The stress of the COVID-19 pandemic has been challenging for most people. There’s the fear of being exposed to the virus. There’s worrying about the safety of our loved ones. There’s also the added concern over lost income, job security, and failing businesses. This invisible enemy is leaving a wake of devastation in its path, including the potential development of post-traumatic stress disorder (PTSD).
PTSD might not be on the forefront of people’s minds, as it is something most commonly understood as a mental health condition that affects soldiers returning from war. PTSD, however, is actually a chronic psychiatric disorder that can occur in anyone who has experienced a traumatic event.
After the SARS outbreak in the early 2000s, healthcare workers and those who had to self-quarantine exhibited symptoms of PTSD. This has experts concerned that COVID-19 could have a similar effect. The interpretation of the pandemic and ones emotional response will play a key role in whether someone develops this long-lasting stress disorder.
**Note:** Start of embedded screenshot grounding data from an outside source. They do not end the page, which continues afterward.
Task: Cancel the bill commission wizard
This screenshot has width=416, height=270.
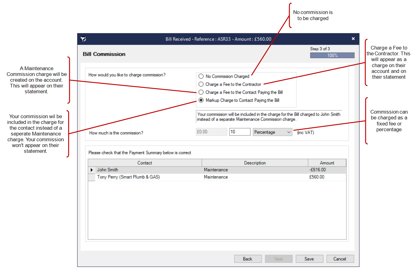Action: pos(340,259)
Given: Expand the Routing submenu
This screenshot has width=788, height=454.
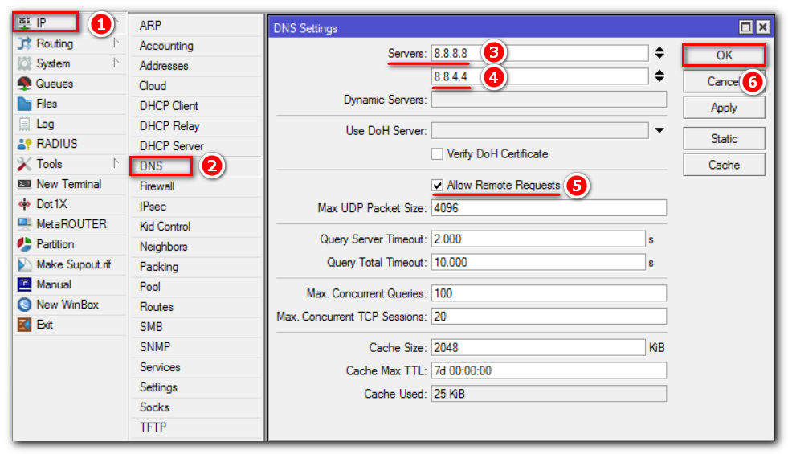Looking at the screenshot, I should coord(55,43).
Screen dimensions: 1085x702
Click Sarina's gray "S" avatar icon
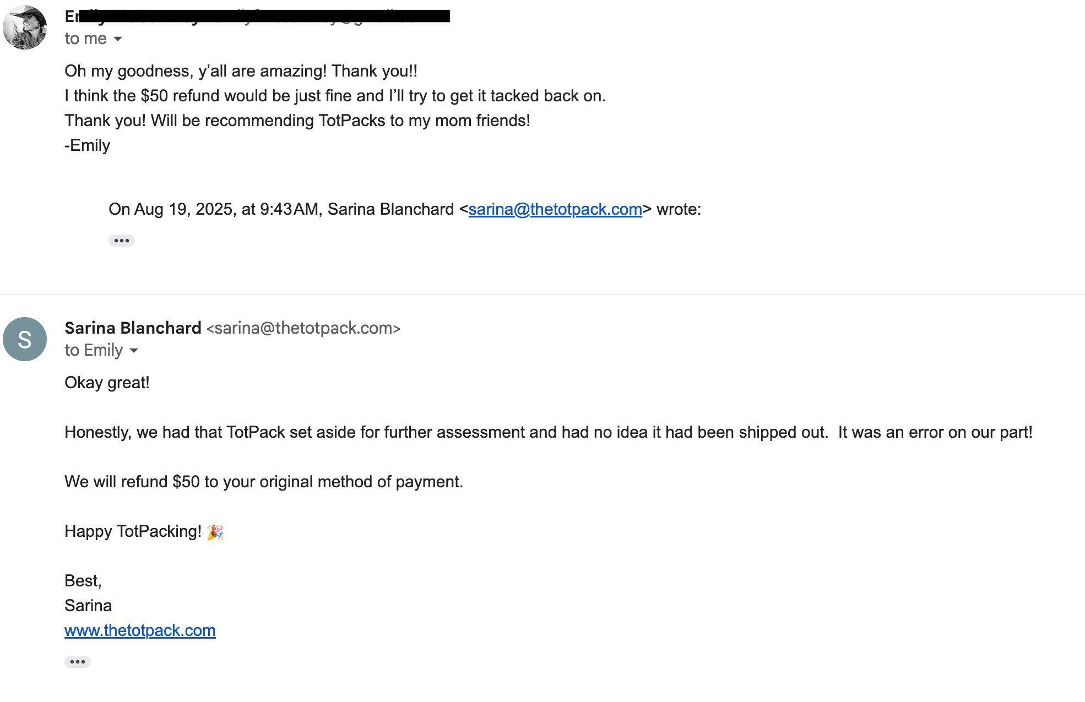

While it may be normal to experience some symptoms associated with PTSD after a traumatic event like COVID-19, a formal diagnosis will not take place until a number of symptoms occur which last for a long period of time. Some common symptoms of PTSD include:
- Having intrusive thoughts like nightmares or upsetting memories and flashbacks
- Feeling irritable and stressed out
- Having trouble sleeping
- Becoming fearful of the world
- Being hyper vigilant, startling easily, being jumpy
How you handle the stress of COVID-19 will ultimately make a difference in how you cope. If you can create positive habits and reduce response patterns you can reduce your chances of developing PTSD. Here are a few tips on things you can do to promote good emotional health:
- Try not to think about worst-case scenarios and focus on the positives
- Exercise whenever possible and especially try to get outside
- Practice mindfulness and meditation to help avoid excess worry
- Keep a journal to allow you to express your feelings and be more aware of your thoughts
- Connect with family and friends over the phone or through video chat
- Practice good sleep habits including getting enough sleep
If you do experience symptoms of PTSD that persist, especially to the point where they are disrupting your day-to-day, it is important to seek help. A mental health professional will be able to diagnose you and begin a proper treatment plan. For PTSD this can be a combination of psychotherapy, alternative therapies, certain medications and ketamine infusions. Ketamine infusions specifically have been known to not only help with the existing symptoms of PTSD, but could potentially prevent the development of PTSD all together.